The Implications of Agentic Inference on Compute
To date the invocation of “scaling with compute” has implicitly meant Nvidia bullishness. However, much of Nvidia’s relative advantage to date has been a function of latency: Nvidia chips have fast compute, but keeping that compute busy has required big investments in ever-expanding HBM memory and networking. If latency isn’t the key constraint, however, then Nvidia’s approach seems less worth paying a premium for.
Nvidia does recognize this shift: the company launched an inference framework called Dynamo that helps disaggregate different parts of inference, and is shipping products like standalone memory and CPU racks to enable increasingly large KV caches and faster tool use, the better to keep their expensive GPUs busy. Ultimately, however, it’s easy to see cost and simplicity being increasingly attractive to hyperscalers for agentic inference that isn’t remotely GPU-bound.
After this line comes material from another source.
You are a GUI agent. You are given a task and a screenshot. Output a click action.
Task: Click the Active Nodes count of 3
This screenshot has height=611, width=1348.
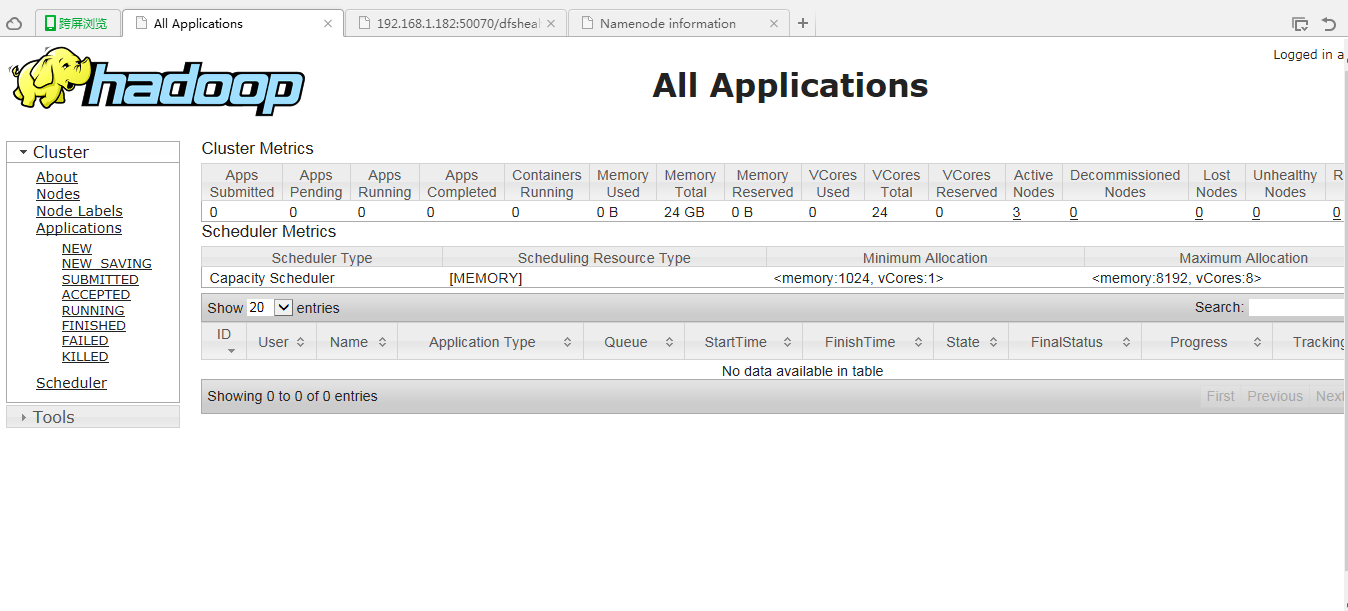1016,212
China, meanwhile, for all of its lack of leading edge compute, has everything it needs for agentic inference: fast-enough (but not leading-edge) GPUs, fast-enough (but not leading-edge) CPUs, DRAM, hard drives, etc. The challenge, of course, is compute for training; it’s also possible that answer inference is more important for national security, at least when it comes to military applications.
The other interesting angle is space: slower chips actually make space data centers more viable for a number of reasons. First, if memory can be offloaded, chips can be made much simpler and run much cooler. Second, older nodes, by virtue of being physically larger, will better withstand space radiation. Third, older nodes require less power, which means there will be less heat to dissipate via radiation. Fourth, not being on the bleeding edge will mean higher reliability, an important consideration given that satellites won’t be repairable.
Nvidia CEO Jensen Huang regularly says that “Moore’s Law is Dead”; what he means is that the future of computing speed-ups will be a function of systems innovation, which is exactly what Nvidia has done. Maybe the most profound implication of agents that act without humans in the loop, however, will be that Moore’s Law doesn’t matter, and that the way we get more compute is by realizing that the compute we have is already good enough.